The Photo
This essay was written as part of an exercise that I do daily, prompted by Summer Brennan's Five Things.
A photo, obscured and blurry due to it's swift movement drifted by the strong winds that warned of the upcoming rainstorm, twirled up and down, mimicking leaves and light trash - a receipt from an impromptu grocery shopping, a pink plastic bag with handles that was so thin it was see-through, a stray piece of cardboard box the size of a pig's snout (a cut-out remnant from a child's handmade mask no doubt) - before finally curtseying onto the ground. Dust from the fine sand settles as the photo made its descent, adding a theatrical flair to the otherwise ignored scene.

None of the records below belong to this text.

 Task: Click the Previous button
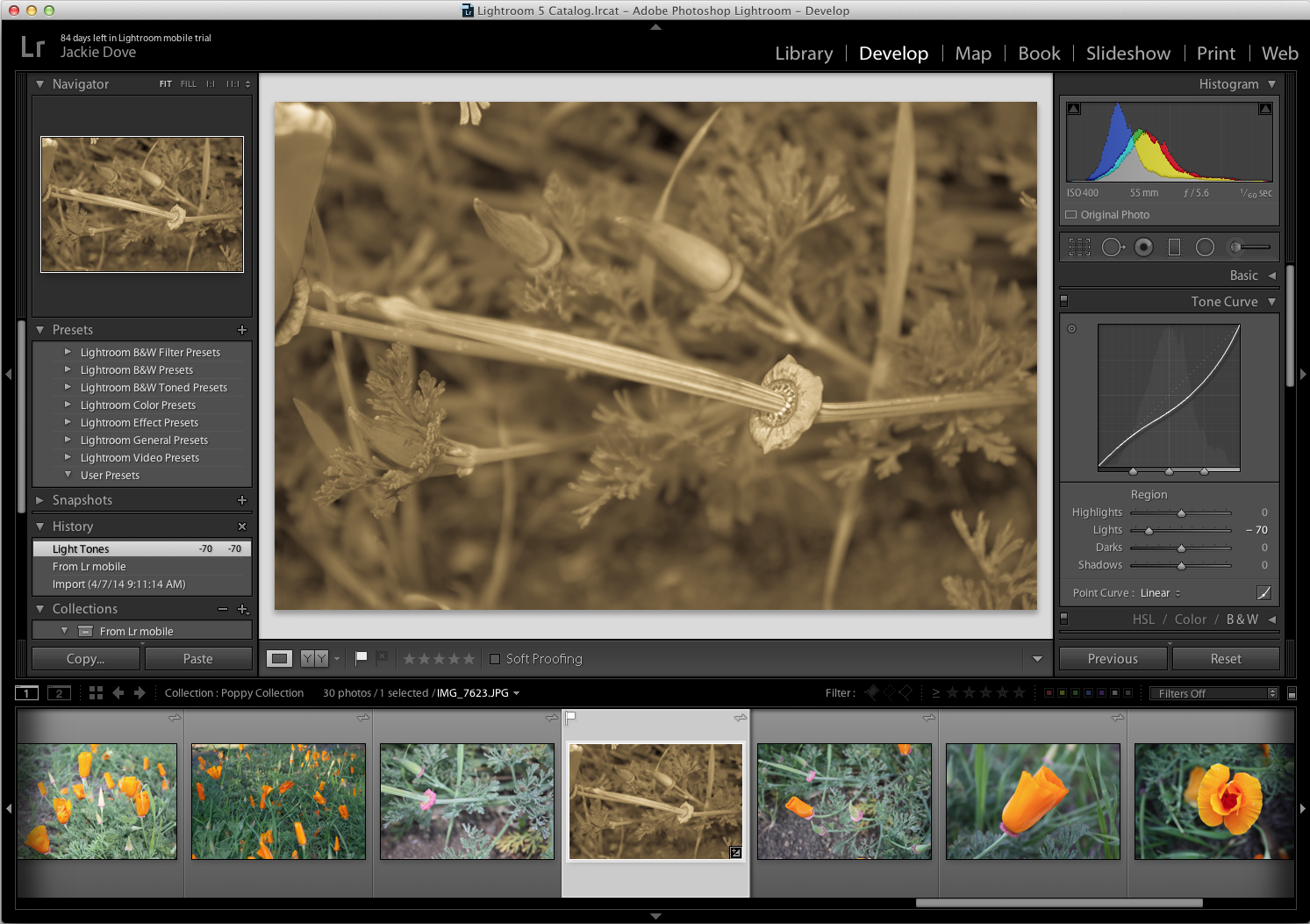1112,658

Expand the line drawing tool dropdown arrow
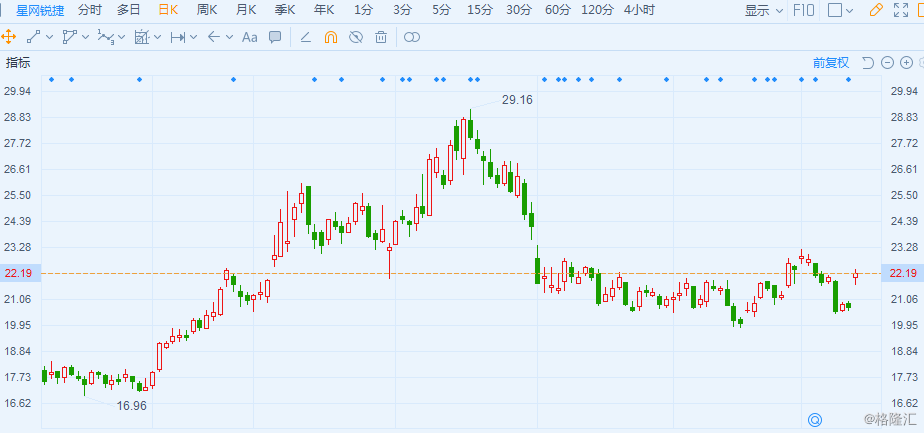(51, 37)
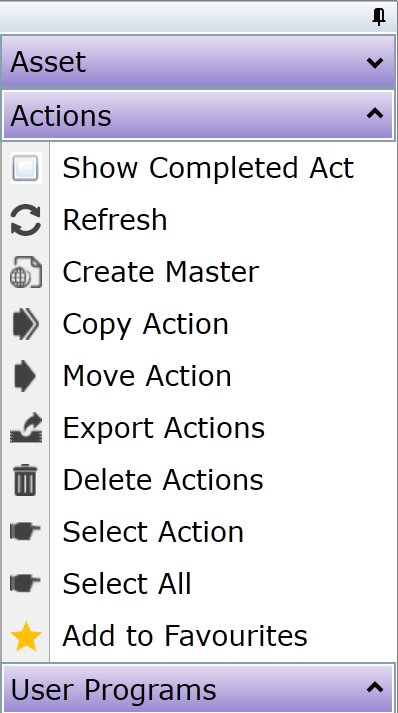Click the Create Master text label
The image size is (398, 713).
point(161,272)
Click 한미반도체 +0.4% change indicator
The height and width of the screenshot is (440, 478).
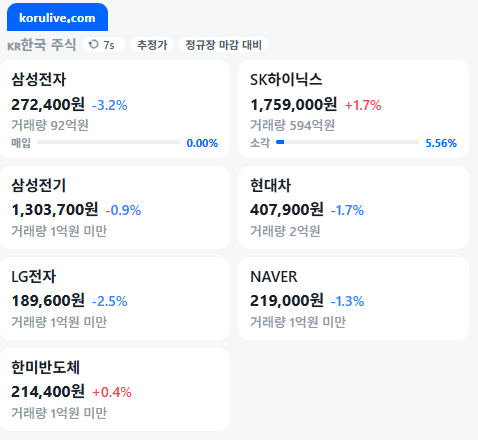pyautogui.click(x=112, y=392)
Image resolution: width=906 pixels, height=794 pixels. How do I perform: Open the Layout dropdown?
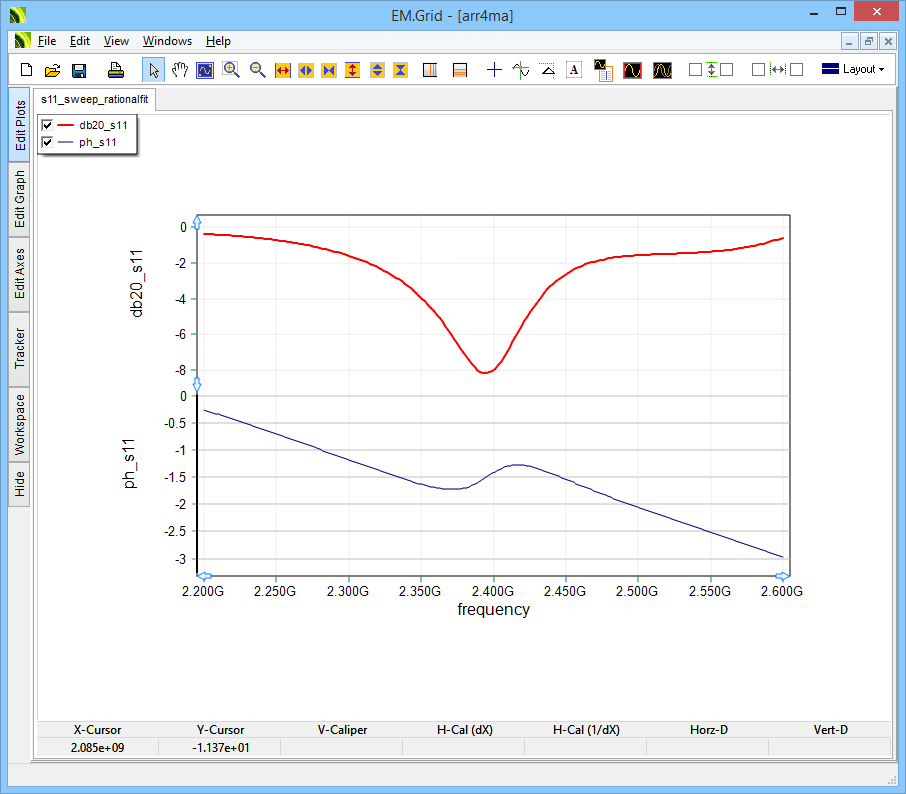pyautogui.click(x=853, y=69)
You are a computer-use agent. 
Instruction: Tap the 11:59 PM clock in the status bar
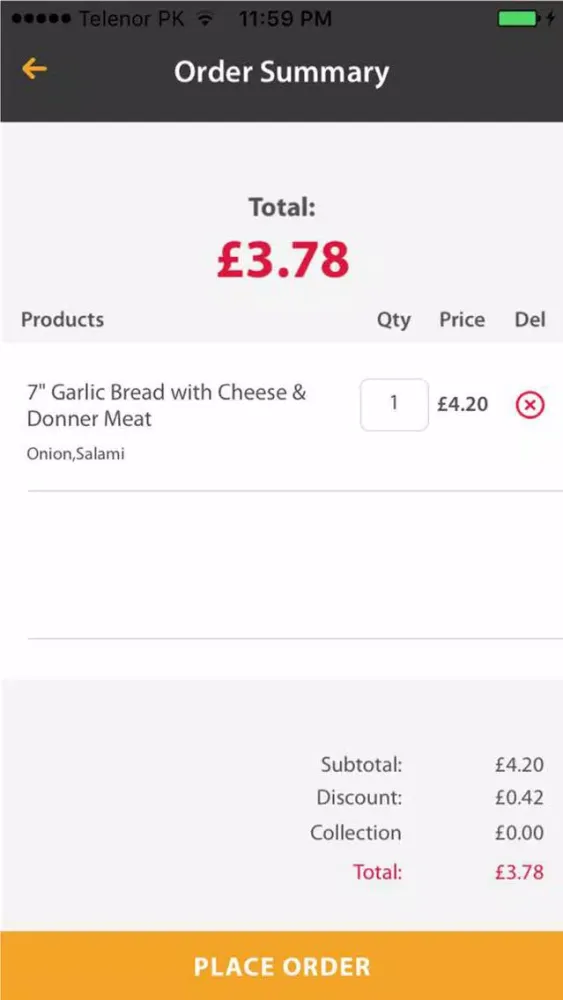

A child's laughter echoes through the cracks of blowing wind. She is playing chase with her older sister, who was letting her win. She turns and makes a taunting face at her sibling, daring her sister to catch her, her long black hair whipping across her face violently. She steps onto the photograph carelessly and it clings to the bottom of her shiny red ballerina pumps, accompanying her for a few steps before gaining momentum to fly again.
On its second flight, it smacks onto the glass sliding doors of a house painted grey with red slanted roof, revealing itself so distinctly one could almost see the specks of dust captured in the image, but alas, the revelation remained futile, as the house, at the moment of its appearance, was empty.
It continued on, up and down it went, left and right, and upside down, now right side up, letting the wind commandeer its path, letting go, allowing fate to take its course.
The traffic lights turn red somewhere, elsewhere, and the wind obeys, the photograph, beaten from its tiresome journey, surrenders and floats gently down.
I picked it up out of curiosity, my hands smudged from picking blueberries in the garden, tainting its edges with the purple juice. A thousand memories rushed pass me, holding me captive in a vortex of recollection.
A tear falls from my cheek and I feel its salty trail moving down my face before it dives onto the grass, making the blade it touched shiver.
I tucked the photograph into the pocket of my black apron, patted the exterior reassuringly, as if I was comforting an upset child, and for a few years, forget that I'd put it there, planning to use it as a bookmark for the book I was reading, not just to remind me where I had read last but also to remind me how it was when I felt last.